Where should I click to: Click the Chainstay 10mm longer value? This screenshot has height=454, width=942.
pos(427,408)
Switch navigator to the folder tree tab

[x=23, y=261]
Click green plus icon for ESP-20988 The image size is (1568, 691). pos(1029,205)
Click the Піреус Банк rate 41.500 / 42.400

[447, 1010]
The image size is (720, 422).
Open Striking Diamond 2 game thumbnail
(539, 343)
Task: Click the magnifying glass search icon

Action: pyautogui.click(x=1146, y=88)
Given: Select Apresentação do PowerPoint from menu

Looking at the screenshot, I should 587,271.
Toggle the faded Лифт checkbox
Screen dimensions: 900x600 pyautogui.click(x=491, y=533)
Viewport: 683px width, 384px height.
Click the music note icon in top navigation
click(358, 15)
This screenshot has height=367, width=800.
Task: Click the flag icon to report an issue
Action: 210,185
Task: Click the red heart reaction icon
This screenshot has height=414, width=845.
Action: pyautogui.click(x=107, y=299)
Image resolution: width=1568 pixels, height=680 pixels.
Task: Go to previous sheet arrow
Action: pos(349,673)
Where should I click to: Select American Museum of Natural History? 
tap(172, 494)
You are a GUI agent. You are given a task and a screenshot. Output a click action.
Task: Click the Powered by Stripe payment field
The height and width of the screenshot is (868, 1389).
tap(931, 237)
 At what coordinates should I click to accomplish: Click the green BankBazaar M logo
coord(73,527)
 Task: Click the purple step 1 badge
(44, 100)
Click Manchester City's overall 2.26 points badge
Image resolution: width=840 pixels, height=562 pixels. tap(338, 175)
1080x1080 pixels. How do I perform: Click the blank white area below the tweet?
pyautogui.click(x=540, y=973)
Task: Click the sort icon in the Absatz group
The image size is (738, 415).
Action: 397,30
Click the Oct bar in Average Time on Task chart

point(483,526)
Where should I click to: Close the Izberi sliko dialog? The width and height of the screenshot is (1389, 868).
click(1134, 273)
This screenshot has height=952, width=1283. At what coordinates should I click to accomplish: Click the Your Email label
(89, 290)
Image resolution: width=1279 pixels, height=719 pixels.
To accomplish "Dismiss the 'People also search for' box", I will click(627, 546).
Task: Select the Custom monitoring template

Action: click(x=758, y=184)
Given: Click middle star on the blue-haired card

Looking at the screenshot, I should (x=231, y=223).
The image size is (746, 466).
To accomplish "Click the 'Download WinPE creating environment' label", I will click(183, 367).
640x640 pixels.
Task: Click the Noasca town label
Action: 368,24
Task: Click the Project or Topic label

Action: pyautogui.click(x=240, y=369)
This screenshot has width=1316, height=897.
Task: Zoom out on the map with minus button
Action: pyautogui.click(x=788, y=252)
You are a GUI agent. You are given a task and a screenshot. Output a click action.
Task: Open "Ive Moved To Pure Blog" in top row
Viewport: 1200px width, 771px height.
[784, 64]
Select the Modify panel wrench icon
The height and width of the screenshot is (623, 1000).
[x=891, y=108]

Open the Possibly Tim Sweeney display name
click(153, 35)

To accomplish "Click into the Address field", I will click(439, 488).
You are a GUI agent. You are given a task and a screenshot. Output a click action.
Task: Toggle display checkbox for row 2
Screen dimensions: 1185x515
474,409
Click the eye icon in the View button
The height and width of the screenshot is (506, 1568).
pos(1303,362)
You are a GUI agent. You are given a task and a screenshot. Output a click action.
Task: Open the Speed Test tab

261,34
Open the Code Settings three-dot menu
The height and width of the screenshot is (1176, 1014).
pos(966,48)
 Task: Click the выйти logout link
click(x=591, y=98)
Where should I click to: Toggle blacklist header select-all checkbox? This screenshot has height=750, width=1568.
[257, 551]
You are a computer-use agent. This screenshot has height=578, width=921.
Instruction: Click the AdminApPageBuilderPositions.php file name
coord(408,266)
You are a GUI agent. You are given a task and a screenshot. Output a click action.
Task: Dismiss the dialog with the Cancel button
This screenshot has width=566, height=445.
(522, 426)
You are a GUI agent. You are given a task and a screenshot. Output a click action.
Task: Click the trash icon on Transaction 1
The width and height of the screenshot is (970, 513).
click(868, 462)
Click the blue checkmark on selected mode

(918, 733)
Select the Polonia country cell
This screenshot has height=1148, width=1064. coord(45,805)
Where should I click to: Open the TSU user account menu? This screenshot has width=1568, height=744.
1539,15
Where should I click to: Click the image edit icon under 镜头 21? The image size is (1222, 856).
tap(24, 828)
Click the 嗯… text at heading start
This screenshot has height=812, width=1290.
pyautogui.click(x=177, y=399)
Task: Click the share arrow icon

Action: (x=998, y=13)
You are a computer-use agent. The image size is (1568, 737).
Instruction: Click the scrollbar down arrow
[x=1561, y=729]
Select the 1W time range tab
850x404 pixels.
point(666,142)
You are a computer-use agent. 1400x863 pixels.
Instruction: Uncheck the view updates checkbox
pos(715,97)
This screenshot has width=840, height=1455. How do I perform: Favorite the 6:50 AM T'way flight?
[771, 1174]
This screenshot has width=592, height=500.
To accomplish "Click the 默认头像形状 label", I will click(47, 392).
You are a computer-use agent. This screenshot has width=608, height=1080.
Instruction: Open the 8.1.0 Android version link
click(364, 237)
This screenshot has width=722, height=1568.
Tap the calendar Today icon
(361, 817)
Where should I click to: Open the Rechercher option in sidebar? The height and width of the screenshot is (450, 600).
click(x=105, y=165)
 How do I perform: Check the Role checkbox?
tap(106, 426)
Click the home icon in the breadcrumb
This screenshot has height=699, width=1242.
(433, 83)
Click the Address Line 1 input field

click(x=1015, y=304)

**********

What you will do
Go through the listing above and copy each line in which the string "Dismiss" is found.

Written answer
To accomplish "Dismiss the 'People also search for' box", I will click(627, 546).
Task: Dismiss the dialog with the Cancel button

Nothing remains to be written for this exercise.